# Waverly, NE - WTB Snoway mount for Colorado, Canyon



## HawkZ28 (Feb 6, 2016)

I am looking for a mounting kit for a Chevy Colorado or GMC Canyon for a sno-way 22 series. Part number 99100690.

Also, if anybody that is knowledgeable could let me know if I can just purchase the remote kit to run to the plow I would appreciate it as truck side wiring and remote was not inckuded. Could I get away with Pro Control II with the plug below? Looks to be a pro control II controller box based on snoway literature I downloaded.


----------



## khnitz (Aug 2, 2018)

From just that one picture, it's hard to tell what you're showing. If that is a 2-pin connector, then that may just be the battery power wiring to the plow...though the connector looks a little small. Does your plow have lights? This may be the connector to the vehicle lighting adapter?

I repaired an HTD Snoway this past year to use for our driveway.

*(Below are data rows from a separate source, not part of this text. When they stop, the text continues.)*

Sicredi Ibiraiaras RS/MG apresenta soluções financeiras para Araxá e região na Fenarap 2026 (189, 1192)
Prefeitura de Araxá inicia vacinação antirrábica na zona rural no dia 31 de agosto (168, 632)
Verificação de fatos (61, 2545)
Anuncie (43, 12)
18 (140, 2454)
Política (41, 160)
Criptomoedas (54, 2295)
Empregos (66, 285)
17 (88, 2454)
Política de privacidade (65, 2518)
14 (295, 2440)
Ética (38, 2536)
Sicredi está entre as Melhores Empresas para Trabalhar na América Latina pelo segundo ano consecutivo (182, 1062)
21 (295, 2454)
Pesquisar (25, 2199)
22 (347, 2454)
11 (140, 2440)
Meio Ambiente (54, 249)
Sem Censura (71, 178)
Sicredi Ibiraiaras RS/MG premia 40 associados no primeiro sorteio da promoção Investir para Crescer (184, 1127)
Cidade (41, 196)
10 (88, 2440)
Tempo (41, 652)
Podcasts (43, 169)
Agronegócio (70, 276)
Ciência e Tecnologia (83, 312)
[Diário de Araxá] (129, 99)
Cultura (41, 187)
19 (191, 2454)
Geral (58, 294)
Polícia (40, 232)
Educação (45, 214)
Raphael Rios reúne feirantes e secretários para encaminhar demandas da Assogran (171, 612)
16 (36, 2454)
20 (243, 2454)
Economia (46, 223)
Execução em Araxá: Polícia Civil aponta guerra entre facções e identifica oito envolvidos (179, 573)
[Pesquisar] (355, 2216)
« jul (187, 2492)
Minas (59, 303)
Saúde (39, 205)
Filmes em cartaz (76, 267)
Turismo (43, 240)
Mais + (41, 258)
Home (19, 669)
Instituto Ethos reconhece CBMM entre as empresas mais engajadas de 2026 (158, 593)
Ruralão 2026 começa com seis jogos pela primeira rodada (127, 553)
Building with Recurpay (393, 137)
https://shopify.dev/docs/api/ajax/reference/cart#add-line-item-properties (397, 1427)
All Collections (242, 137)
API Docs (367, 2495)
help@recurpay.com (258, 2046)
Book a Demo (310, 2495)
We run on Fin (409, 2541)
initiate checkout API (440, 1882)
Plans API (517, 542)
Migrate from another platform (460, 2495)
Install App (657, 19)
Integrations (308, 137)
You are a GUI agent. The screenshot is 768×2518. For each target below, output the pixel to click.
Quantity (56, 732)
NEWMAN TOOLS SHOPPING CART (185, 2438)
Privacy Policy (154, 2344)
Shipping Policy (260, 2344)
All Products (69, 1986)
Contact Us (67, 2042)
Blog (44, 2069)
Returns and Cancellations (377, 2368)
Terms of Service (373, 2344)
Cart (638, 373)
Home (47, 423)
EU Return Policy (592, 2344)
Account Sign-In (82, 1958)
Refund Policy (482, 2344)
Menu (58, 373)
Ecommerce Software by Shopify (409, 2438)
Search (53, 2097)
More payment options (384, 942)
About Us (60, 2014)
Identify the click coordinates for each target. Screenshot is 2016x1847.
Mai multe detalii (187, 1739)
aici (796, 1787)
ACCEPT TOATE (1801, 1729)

I wound up replacing the receiver and controller on ours - I upgraded to a wireless Pro Control II setup and was happy with it. The setup isn't cheap, so I waited for a 15% of at *bay coupon to arrive in my email and then ordered the kit.

As for the mount, check cra!gsl!st and FB Marketplace - it may take a while to come across a used mount, and then you may need to buy the necessary bolts.

These are the steps I took to get ours up and running - I was happy with how it worked for us this winter. I saved a lot of hours vs. just having the snowblowers to use to clear our 300'+ of driveway in the past.


----------